### EXERCISE:
Reproduce the following data exactly as it appears, line for line.

### RECORDS FOR PROCESSING:

'''

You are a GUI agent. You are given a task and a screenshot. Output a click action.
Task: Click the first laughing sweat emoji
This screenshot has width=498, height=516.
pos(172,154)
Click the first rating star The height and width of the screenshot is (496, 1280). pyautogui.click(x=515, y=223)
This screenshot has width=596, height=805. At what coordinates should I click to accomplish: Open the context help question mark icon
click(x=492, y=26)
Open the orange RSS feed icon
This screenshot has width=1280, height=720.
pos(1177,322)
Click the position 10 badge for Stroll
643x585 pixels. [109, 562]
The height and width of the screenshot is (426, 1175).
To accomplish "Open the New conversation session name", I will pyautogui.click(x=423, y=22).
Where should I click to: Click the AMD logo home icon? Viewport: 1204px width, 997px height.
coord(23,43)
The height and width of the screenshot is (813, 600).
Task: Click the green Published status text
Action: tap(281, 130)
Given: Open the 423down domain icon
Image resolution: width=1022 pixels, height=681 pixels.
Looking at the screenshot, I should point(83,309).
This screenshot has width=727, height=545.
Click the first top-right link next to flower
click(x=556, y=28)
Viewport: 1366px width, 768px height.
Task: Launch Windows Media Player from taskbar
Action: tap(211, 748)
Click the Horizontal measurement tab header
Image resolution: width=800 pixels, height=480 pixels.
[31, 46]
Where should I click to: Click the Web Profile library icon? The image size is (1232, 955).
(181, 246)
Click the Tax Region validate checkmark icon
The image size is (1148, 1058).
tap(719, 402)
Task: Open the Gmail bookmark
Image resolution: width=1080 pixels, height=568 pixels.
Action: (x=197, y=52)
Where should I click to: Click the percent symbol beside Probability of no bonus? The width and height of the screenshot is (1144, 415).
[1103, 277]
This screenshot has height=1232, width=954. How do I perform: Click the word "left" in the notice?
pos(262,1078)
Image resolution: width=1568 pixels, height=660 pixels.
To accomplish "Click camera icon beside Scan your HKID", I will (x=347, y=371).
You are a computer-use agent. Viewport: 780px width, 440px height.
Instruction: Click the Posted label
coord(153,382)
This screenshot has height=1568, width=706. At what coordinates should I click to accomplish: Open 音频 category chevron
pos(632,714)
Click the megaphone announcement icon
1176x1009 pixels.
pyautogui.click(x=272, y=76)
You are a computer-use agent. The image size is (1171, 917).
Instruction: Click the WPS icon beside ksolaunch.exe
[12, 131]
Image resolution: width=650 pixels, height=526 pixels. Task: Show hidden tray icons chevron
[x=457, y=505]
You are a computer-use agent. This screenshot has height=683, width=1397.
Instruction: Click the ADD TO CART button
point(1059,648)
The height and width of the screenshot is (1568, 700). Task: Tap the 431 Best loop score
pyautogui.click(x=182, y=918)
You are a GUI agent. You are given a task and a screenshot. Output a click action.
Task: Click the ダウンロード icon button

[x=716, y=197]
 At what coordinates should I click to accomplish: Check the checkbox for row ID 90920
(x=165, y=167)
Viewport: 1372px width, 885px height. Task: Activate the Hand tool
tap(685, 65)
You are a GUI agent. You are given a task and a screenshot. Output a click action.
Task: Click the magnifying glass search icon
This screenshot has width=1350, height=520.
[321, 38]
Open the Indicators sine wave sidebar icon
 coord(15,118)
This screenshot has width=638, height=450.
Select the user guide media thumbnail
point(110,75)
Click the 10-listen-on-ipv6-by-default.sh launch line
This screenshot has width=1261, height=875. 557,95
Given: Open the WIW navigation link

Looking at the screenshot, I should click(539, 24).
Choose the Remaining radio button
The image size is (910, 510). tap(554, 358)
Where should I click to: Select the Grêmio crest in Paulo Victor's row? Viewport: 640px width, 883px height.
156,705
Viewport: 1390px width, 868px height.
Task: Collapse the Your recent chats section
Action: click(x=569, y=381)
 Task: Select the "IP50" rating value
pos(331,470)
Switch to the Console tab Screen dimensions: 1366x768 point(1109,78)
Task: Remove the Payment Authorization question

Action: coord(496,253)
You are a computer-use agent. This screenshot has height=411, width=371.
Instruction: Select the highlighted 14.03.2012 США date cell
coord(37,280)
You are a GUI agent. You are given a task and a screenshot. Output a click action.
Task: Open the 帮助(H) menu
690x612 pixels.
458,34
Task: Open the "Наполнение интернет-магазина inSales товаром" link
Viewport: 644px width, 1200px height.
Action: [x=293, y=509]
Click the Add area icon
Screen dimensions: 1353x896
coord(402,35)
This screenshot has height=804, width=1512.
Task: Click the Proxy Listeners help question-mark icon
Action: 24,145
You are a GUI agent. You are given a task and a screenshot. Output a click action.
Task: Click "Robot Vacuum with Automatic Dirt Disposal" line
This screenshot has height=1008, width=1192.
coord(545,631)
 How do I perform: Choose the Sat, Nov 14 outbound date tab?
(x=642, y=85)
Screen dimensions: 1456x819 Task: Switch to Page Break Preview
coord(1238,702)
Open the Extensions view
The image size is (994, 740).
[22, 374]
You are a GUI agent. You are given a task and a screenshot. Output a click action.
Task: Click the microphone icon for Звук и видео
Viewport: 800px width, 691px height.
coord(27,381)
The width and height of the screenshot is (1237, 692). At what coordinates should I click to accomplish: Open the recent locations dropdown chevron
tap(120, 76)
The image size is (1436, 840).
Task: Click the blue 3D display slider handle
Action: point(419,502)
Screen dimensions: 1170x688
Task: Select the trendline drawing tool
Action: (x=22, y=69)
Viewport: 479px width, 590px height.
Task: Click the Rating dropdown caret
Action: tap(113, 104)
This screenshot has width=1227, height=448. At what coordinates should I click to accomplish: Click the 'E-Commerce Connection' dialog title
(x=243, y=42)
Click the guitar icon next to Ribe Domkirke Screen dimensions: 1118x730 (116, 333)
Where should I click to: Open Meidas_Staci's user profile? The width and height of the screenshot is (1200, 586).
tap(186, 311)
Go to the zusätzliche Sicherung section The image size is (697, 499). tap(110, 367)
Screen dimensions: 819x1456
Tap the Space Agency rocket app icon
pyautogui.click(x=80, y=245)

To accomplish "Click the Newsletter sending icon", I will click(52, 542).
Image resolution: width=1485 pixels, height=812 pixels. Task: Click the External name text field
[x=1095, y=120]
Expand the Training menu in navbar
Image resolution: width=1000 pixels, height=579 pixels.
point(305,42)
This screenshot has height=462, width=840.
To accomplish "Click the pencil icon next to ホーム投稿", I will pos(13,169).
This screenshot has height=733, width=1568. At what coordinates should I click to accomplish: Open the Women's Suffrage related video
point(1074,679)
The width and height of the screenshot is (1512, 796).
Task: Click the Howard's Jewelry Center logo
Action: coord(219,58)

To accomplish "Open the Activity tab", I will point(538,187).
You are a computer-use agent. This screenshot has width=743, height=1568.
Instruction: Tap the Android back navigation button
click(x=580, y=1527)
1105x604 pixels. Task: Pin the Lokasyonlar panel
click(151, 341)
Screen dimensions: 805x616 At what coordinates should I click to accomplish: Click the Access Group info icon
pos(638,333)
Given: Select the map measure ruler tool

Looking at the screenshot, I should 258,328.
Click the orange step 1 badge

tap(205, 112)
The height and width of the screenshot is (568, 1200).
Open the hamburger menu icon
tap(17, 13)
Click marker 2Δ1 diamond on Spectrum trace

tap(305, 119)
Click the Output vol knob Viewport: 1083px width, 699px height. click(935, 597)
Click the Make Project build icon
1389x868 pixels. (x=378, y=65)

'''

### COMPLETE RESPONSE:
You are a GUI agent. You are given a task and a screenshot. Output a click action.
Task: Click the first laughing sweat emoji
This screenshot has width=498, height=516.
pos(172,154)
Click the first rating star The height and width of the screenshot is (496, 1280). pyautogui.click(x=515, y=223)
This screenshot has width=596, height=805. At what coordinates should I click to accomplish: Open the context help question mark icon
click(x=492, y=26)
Open the orange RSS feed icon
This screenshot has width=1280, height=720.
pos(1177,322)
Click the position 10 badge for Stroll
643x585 pixels. [109, 562]
The height and width of the screenshot is (426, 1175).
To accomplish "Open the New conversation session name", I will pyautogui.click(x=423, y=22).
Where should I click to: Click the AMD logo home icon? Viewport: 1204px width, 997px height.
coord(23,43)
The height and width of the screenshot is (813, 600).
Task: Click the green Published status text
Action: tap(281, 130)
Given: Open the 423down domain icon
Image resolution: width=1022 pixels, height=681 pixels.
Looking at the screenshot, I should point(83,309).
This screenshot has width=727, height=545.
Click the first top-right link next to flower
click(x=556, y=28)
Viewport: 1366px width, 768px height.
Task: Launch Windows Media Player from taskbar
Action: tap(211, 748)
Click the Horizontal measurement tab header
Image resolution: width=800 pixels, height=480 pixels.
[31, 46]
Where should I click to: Click the Web Profile library icon? The image size is (1232, 955).
(181, 246)
Click the Tax Region validate checkmark icon
The image size is (1148, 1058).
tap(719, 402)
Task: Open the Gmail bookmark
Image resolution: width=1080 pixels, height=568 pixels.
Action: (x=197, y=52)
Where should I click to: Click the percent symbol beside Probability of no bonus? The width and height of the screenshot is (1144, 415).
[1103, 277]
This screenshot has height=1232, width=954. How do I perform: Click the word "left" in the notice?
pos(262,1078)
Image resolution: width=1568 pixels, height=660 pixels.
To accomplish "Click camera icon beside Scan your HKID", I will (x=347, y=371).
You are a computer-use agent. Viewport: 780px width, 440px height.
Instruction: Click the Posted label
coord(153,382)
This screenshot has height=1568, width=706. At what coordinates should I click to accomplish: Open 音频 category chevron
pos(632,714)
Click the megaphone announcement icon
1176x1009 pixels.
pyautogui.click(x=272, y=76)
You are a computer-use agent. The image size is (1171, 917).
Instruction: Click the WPS icon beside ksolaunch.exe
[12, 131]
Image resolution: width=650 pixels, height=526 pixels. Task: Show hidden tray icons chevron
[x=457, y=505]
You are a computer-use agent. This screenshot has height=683, width=1397.
Instruction: Click the ADD TO CART button
point(1059,648)
The height and width of the screenshot is (1568, 700). Task: Tap the 431 Best loop score
pyautogui.click(x=182, y=918)
You are a GUI agent. You are given a task and a screenshot. Output a click action.
Task: Click the ダウンロード icon button

[x=716, y=197]
 At what coordinates should I click to accomplish: Check the checkbox for row ID 90920
(x=165, y=167)
Viewport: 1372px width, 885px height. Task: Activate the Hand tool
tap(685, 65)
You are a GUI agent. You are given a task and a screenshot. Output a click action.
Task: Click the magnifying glass search icon
This screenshot has width=1350, height=520.
[321, 38]
Open the Indicators sine wave sidebar icon
 coord(15,118)
This screenshot has width=638, height=450.
Select the user guide media thumbnail
point(110,75)
Click the 10-listen-on-ipv6-by-default.sh launch line
This screenshot has width=1261, height=875. 557,95
Given: Open the WIW navigation link

Looking at the screenshot, I should click(539, 24).
Choose the Remaining radio button
The image size is (910, 510). tap(554, 358)
Where should I click to: Select the Grêmio crest in Paulo Victor's row? Viewport: 640px width, 883px height.
156,705
Viewport: 1390px width, 868px height.
Task: Collapse the Your recent chats section
Action: click(x=569, y=381)
 Task: Select the "IP50" rating value
pos(331,470)
Switch to the Console tab Screen dimensions: 1366x768 point(1109,78)
Task: Remove the Payment Authorization question

Action: coord(496,253)
You are a computer-use agent. This screenshot has height=411, width=371.
Instruction: Select the highlighted 14.03.2012 США date cell
coord(37,280)
You are a GUI agent. You are given a task and a screenshot. Output a click action.
Task: Open the 帮助(H) menu
690x612 pixels.
458,34
Task: Open the "Наполнение интернет-магазина inSales товаром" link
Viewport: 644px width, 1200px height.
Action: [x=293, y=509]
Click the Add area icon
Screen dimensions: 1353x896
coord(402,35)
This screenshot has height=804, width=1512.
Task: Click the Proxy Listeners help question-mark icon
Action: 24,145
You are a GUI agent. You are given a task and a screenshot. Output a click action.
Task: Click "Robot Vacuum with Automatic Dirt Disposal" line
This screenshot has height=1008, width=1192.
coord(545,631)
 How do I perform: Choose the Sat, Nov 14 outbound date tab?
(x=642, y=85)
Screen dimensions: 1456x819 Task: Switch to Page Break Preview
coord(1238,702)
Open the Extensions view
The image size is (994, 740).
[22, 374]
You are a GUI agent. You are given a task and a screenshot. Output a click action.
Task: Click the microphone icon for Звук и видео
Viewport: 800px width, 691px height.
coord(27,381)
The width and height of the screenshot is (1237, 692). At what coordinates should I click to accomplish: Open the recent locations dropdown chevron
tap(120, 76)
The image size is (1436, 840).
Task: Click the blue 3D display slider handle
Action: point(419,502)
Screen dimensions: 1170x688
Task: Select the trendline drawing tool
Action: (x=22, y=69)
Viewport: 479px width, 590px height.
Task: Click the Rating dropdown caret
Action: tap(113, 104)
This screenshot has width=1227, height=448. At what coordinates should I click to accomplish: Click the 'E-Commerce Connection' dialog title
(x=243, y=42)
Click the guitar icon next to Ribe Domkirke Screen dimensions: 1118x730 (116, 333)
Where should I click to: Open Meidas_Staci's user profile? The width and height of the screenshot is (1200, 586).
tap(186, 311)
Go to the zusätzliche Sicherung section The image size is (697, 499). tap(110, 367)
Screen dimensions: 819x1456
Tap the Space Agency rocket app icon
pyautogui.click(x=80, y=245)

To accomplish "Click the Newsletter sending icon", I will click(52, 542).
Image resolution: width=1485 pixels, height=812 pixels. Task: Click the External name text field
[x=1095, y=120]
Expand the Training menu in navbar
Image resolution: width=1000 pixels, height=579 pixels.
point(305,42)
This screenshot has height=462, width=840.
To accomplish "Click the pencil icon next to ホーム投稿", I will pos(13,169).
This screenshot has height=733, width=1568. At what coordinates should I click to accomplish: Open the Women's Suffrage related video
point(1074,679)
The width and height of the screenshot is (1512, 796).
Task: Click the Howard's Jewelry Center logo
Action: coord(219,58)

To accomplish "Open the Activity tab", I will point(538,187).
You are a computer-use agent. This screenshot has width=743, height=1568.
Instruction: Tap the Android back navigation button
click(x=580, y=1527)
1105x604 pixels. Task: Pin the Lokasyonlar panel
click(151, 341)
Screen dimensions: 805x616 At what coordinates should I click to accomplish: Click the Access Group info icon
pos(638,333)
Given: Select the map measure ruler tool

Looking at the screenshot, I should 258,328.
Click the orange step 1 badge

tap(205, 112)
The height and width of the screenshot is (568, 1200).
Open the hamburger menu icon
tap(17, 13)
Click marker 2Δ1 diamond on Spectrum trace

tap(305, 119)
Click the Output vol knob Viewport: 1083px width, 699px height. click(935, 597)
Click the Make Project build icon
1389x868 pixels. (x=378, y=65)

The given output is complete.